Academic Research

Academic Research

Corsano’s CardioWatch Bracelet enables the collection of richer data and insights to enhance understanding of the effects of treatment and objective measures of intervention effects during clinical trials.

Incorporating Corsano’s CardioWatch 287 into clinical trial designs has the potential to address many clinical trial challenges, including patient retention and engagement.

Remote patient monitoring makes it easier for patients to participate and improves recruitment through greater access to diverse patient populations.

The use and management of data from CardioWatch offers effective clinical care while protecting the patient with ongoing monitoring, ensuring academic researchers and subjects remain connected wherever they are located.

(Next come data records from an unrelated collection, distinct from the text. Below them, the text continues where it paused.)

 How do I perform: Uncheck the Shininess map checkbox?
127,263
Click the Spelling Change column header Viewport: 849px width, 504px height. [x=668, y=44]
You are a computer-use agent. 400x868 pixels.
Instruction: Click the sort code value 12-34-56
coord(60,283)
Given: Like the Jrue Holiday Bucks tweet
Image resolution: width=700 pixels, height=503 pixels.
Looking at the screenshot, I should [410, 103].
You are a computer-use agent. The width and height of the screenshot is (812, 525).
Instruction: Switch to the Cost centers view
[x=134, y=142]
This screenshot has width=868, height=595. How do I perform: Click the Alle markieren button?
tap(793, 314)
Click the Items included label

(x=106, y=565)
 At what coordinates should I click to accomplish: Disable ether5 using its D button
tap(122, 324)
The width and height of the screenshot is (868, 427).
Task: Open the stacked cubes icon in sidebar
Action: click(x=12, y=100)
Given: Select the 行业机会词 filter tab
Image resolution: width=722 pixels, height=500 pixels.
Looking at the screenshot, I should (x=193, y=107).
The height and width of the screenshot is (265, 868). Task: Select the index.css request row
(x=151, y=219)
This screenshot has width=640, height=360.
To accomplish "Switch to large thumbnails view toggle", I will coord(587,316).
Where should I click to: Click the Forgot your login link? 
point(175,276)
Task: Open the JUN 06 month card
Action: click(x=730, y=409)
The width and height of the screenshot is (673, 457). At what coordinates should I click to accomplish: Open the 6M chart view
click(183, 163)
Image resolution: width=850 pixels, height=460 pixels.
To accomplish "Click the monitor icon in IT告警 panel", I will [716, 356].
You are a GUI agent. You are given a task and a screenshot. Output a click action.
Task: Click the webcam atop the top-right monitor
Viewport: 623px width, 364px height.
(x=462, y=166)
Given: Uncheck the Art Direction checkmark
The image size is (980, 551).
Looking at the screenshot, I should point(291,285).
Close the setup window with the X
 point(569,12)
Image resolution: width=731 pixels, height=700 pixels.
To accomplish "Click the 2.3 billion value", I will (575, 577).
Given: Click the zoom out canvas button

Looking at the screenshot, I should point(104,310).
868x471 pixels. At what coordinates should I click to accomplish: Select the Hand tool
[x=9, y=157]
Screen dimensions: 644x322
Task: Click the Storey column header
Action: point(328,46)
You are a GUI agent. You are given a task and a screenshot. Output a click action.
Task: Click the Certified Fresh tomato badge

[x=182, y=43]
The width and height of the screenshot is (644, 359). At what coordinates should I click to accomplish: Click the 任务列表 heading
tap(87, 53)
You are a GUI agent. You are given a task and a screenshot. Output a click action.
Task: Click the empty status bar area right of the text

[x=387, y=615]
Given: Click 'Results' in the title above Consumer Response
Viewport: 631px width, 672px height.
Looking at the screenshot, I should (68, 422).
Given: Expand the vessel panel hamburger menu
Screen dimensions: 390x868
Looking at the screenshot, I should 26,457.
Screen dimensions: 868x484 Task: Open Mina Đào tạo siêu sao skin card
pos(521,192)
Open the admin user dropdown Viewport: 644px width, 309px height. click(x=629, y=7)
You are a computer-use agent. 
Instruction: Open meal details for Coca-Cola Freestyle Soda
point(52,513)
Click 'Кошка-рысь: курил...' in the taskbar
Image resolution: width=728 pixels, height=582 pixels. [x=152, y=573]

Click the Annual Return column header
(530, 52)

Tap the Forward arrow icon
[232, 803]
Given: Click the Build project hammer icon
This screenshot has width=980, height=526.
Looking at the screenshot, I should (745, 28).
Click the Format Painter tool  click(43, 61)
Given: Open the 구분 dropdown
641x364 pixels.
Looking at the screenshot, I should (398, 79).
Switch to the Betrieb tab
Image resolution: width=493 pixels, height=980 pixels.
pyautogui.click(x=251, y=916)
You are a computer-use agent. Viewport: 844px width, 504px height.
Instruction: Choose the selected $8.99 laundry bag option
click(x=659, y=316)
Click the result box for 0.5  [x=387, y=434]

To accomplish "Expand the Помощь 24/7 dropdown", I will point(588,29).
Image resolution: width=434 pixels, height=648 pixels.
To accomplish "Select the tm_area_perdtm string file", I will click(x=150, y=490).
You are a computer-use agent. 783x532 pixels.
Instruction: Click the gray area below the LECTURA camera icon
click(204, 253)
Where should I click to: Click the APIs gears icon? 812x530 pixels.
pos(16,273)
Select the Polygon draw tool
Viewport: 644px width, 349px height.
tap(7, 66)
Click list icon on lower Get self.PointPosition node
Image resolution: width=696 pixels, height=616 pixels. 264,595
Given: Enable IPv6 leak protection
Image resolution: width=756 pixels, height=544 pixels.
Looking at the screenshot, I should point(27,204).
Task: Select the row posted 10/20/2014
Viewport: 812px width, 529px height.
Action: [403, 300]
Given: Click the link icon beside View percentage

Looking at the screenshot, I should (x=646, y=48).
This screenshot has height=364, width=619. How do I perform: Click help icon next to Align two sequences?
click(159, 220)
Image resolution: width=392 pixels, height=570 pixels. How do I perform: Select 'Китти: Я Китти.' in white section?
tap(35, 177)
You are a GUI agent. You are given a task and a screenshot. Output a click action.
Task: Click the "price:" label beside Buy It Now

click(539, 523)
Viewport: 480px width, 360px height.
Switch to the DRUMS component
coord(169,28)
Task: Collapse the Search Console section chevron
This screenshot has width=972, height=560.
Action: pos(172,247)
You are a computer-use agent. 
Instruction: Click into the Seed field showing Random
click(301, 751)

Corsano’s CardioWatch real-time data also helps researchers detect early signs of adverse events or other issues related to the study, allowing for early intervention and improved patient safety.

By providing raw data, CardioWatch can generate a rich stream of data that can be used to gain insights into patient behavior and vital signs. This data can be made available for AI and machine learning, allowing for more advanced analysis and personalized healthcare.

Corsano is involved in over 30 mostly cardiovascular and oncology clinical trials, examples include:


Unwitnessed Cardiac Arrest

A multicenter study on patterns of photoplethysmography in relation to cardiac collapse: towards automated detection of cardiac arrest.

Out-of-hospital cardiac arrest (OHCAs) are a major cause of mortality in the Western world. Survival depends on early recognition of cardiac arrest and initiation of cardiopulmonary resuscitation (CPR). With help of layperson volunteers who swiftly initiate CPR prior to ambulance arrival, survival chances have improved markedly. Automated detection of cardiac arrest using a consumer wearable may further decrease treatment delays and is a next promising step in improving resuscitation care.

The Overall objective is to develop a user-friendly medically certified wearable that automatically detects circulatory arrest using multiple sensors including photoplethysmography (PPG) and that automatically activates the emergency medical system, including layperson volunteers of the HartslagNu network.

Corsano Health is developing the PPG-based algorithm for detection of circulatory arrest and will incorporate it into CardioWatch 287. The user interface will be connected to the emergency medical system and HartslagNu to be able to automatically activate these systems in case of detection of circulatory arrest. The techniques needed for this are in part already available, but must be converted for this application. A cloud-to-cloud API to connect to multiple clinical trial partners and various algorithms are already being successfully applied to the data generated by the CardioWatch 287 Bracelet.


Phenotypes in Chronic Heart Failure

Another example is Corsano’s involvement in a major study to identify congestion phenotypes in patients with chronic heart failure at Duke Heart Center. CardioWatch 287-2 will measure PPG G/R/iR on patients adjunct to an elective right heart catheterization while performing a 6 minutes exercise. A-Line measurements are the gold standard for reference.

Congestion is a hallmark of heart failure (HF). New evidence suggests that volume overload due to salt and water retention is responsible for only half of cardiac decompensations. Inappropriate redistribution of intra-vascular volume might be an additional important driver of cardiac decompensation and can explain an increase in central filling pressures in the absence of weight gain or total body volume increase. There is an urgent need to uncover different congestion phenotypes as this is the basis of personalized (decongestive) HF therapies.

The study at Duke will explore different congestion phenotypes, which will help identify responders to splanchnic nerve block therapy. The overall objective is to perform a comprehensive analysis of the congestion phenotype in patients with chronic HF.

Aim 1: Study the congestion phenotype of chronic HF patients (N=1000) using a variety of traditional and novel congestion measures.

Aim 2: Correlate the non-invasive markers of intra-vascular and extra-vascular congestion with the gold- standard of invasive hemodynamics (RHC)

In conclusion, the use of CardioWatch 287 Bracelets in clinical trials can provide academic researchers with a powerful tool for collecting and analyzing data, leading to a better understanding of the effects of treatment and improved patient outcomes.